DATA FOR THIS EXERCISE =>
◇ ◇ ◇ ◇
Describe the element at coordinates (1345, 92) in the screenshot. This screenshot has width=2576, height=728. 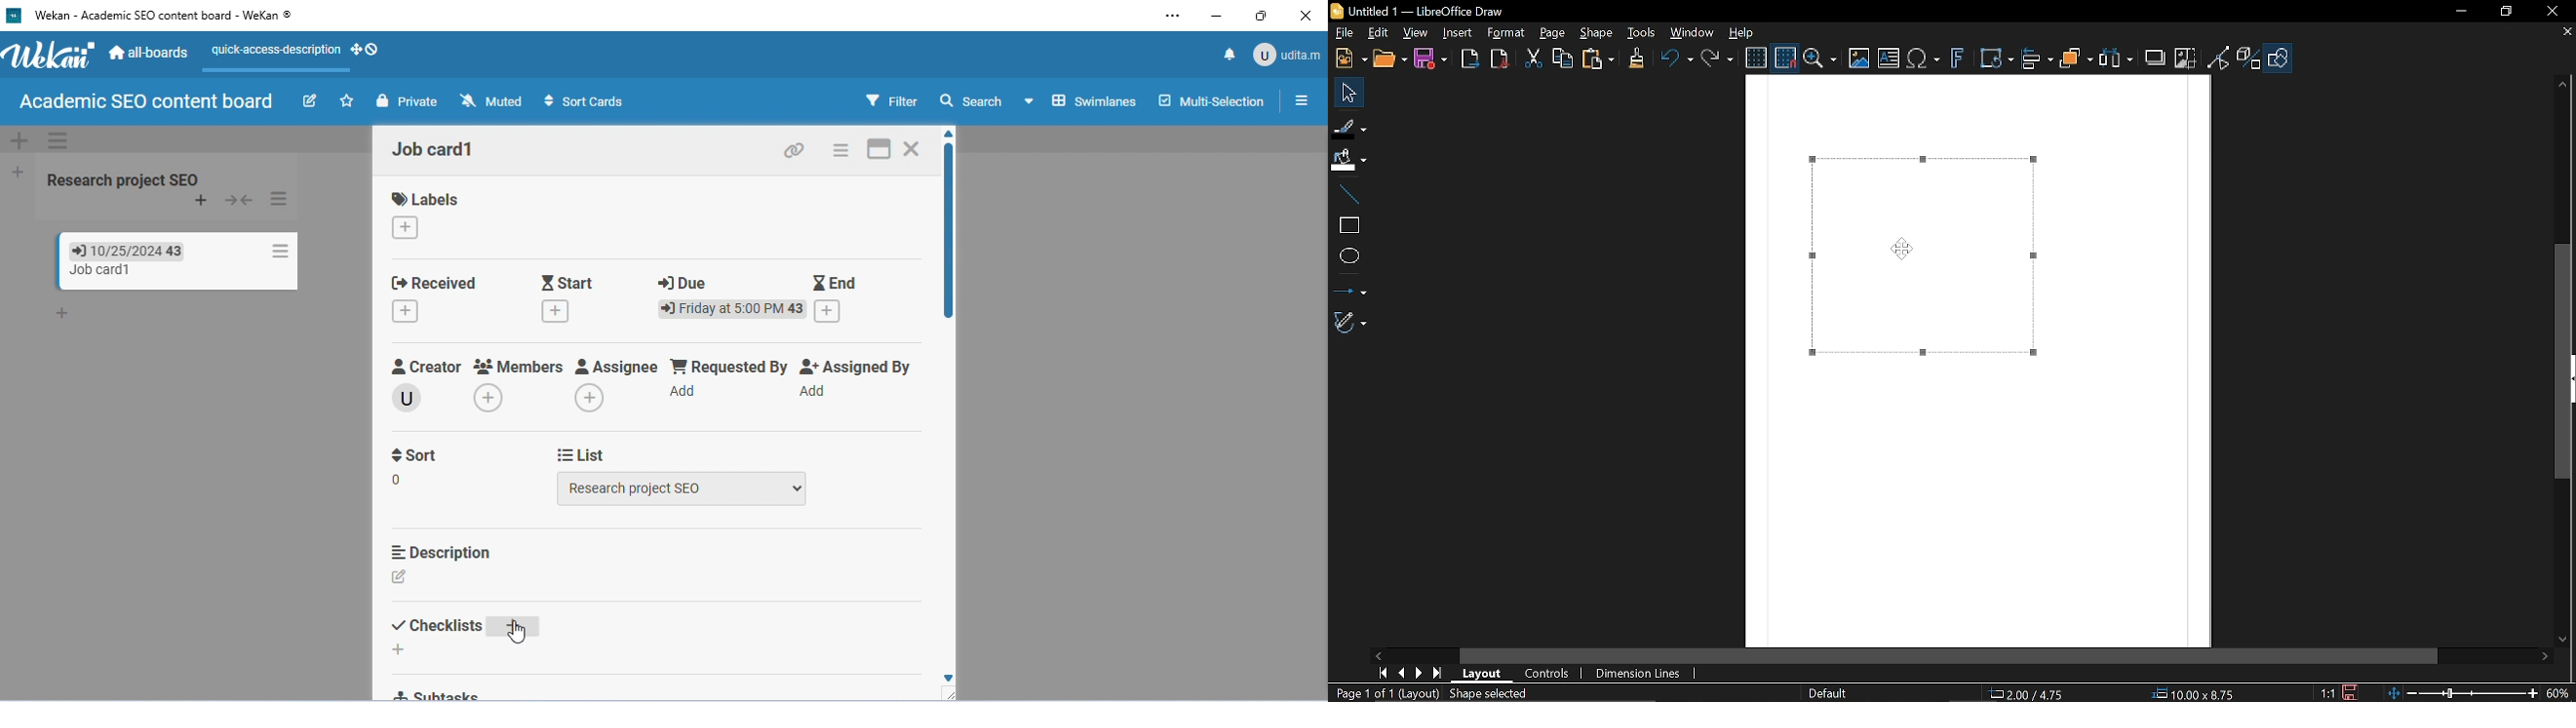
◇ ◇ ◇ ◇
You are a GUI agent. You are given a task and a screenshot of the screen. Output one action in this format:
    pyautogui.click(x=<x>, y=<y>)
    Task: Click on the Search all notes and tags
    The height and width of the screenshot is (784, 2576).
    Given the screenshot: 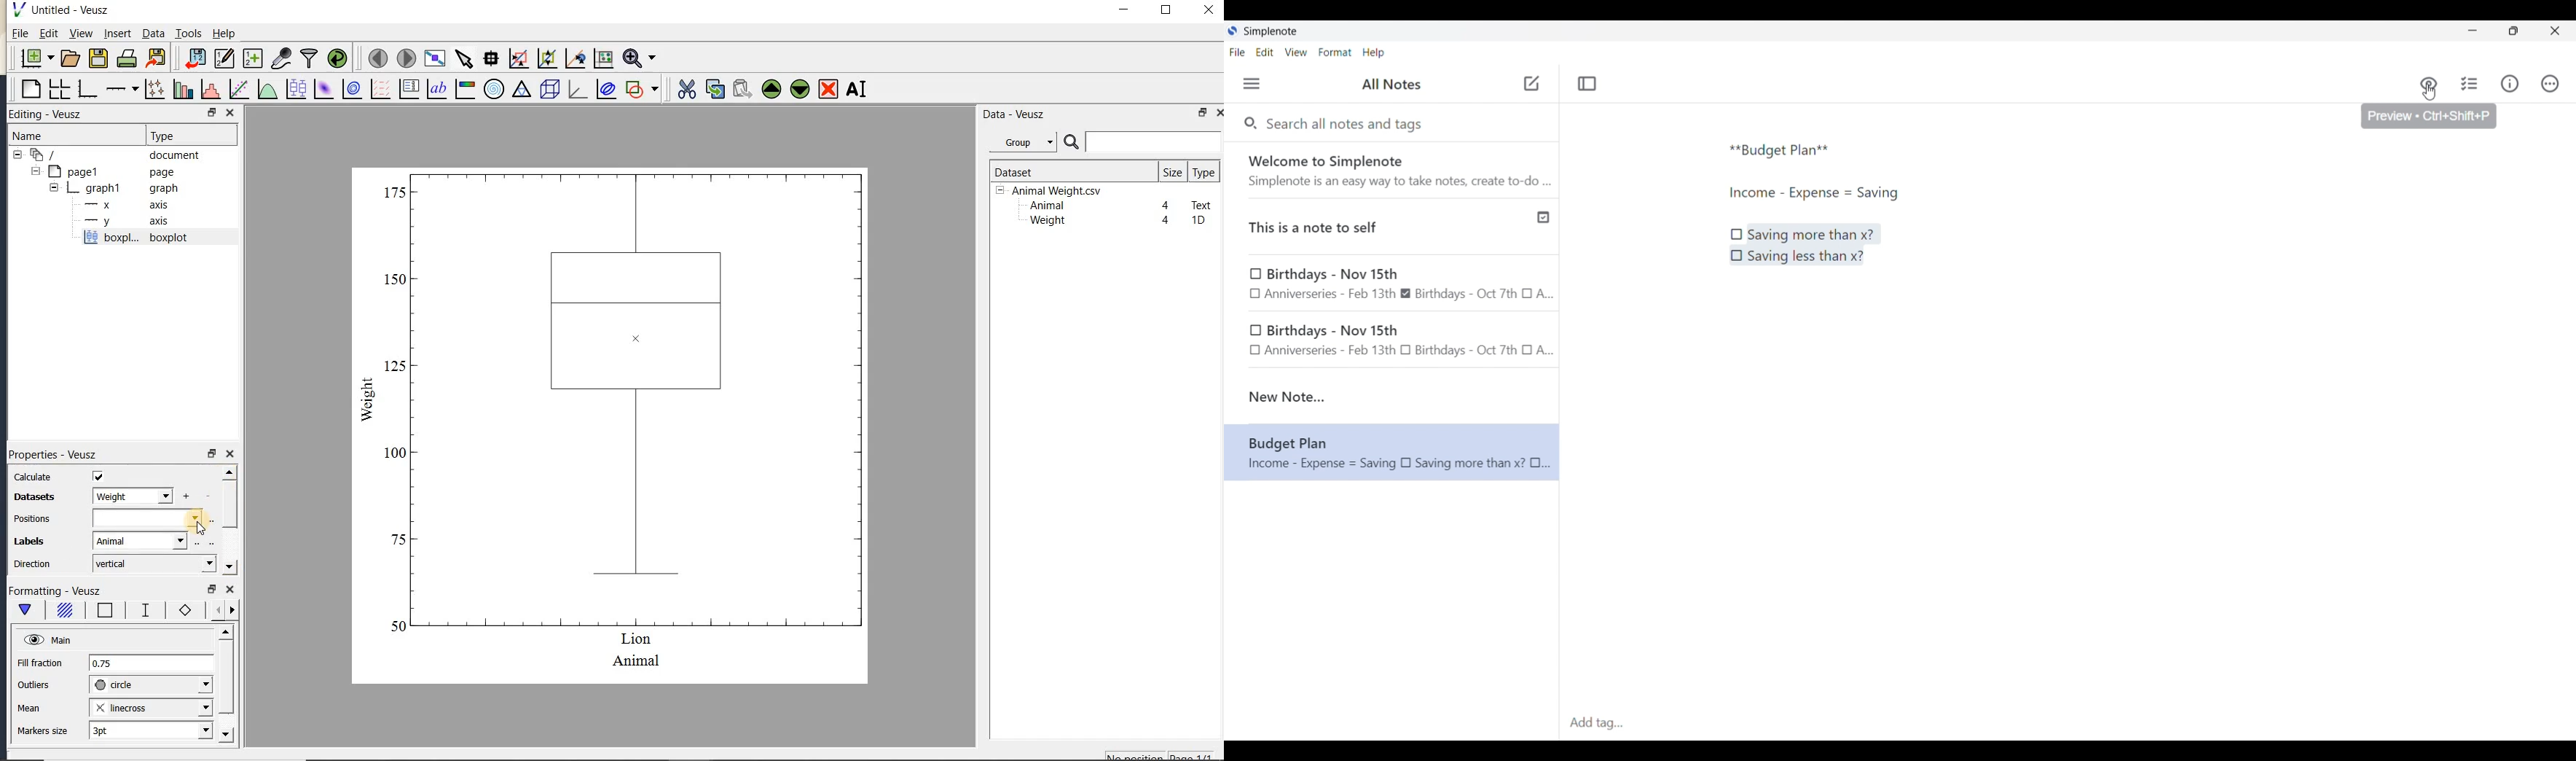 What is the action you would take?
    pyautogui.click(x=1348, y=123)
◇ ◇ ◇ ◇
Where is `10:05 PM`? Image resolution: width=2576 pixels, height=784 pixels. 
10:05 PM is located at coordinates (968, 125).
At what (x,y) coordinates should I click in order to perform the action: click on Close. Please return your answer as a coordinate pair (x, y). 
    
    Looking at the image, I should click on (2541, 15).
◇ ◇ ◇ ◇
DO THIS => Copy the entries above verbatim, from the line containing "At what (x,y)" through the line containing "Looking at the", including both of those lines.

ANSWER TO THIS EXERCISE =>
At what (x,y) coordinates should I click in order to perform the action: click on Close. Please return your answer as a coordinate pair (x, y). 
    
    Looking at the image, I should click on (2541, 15).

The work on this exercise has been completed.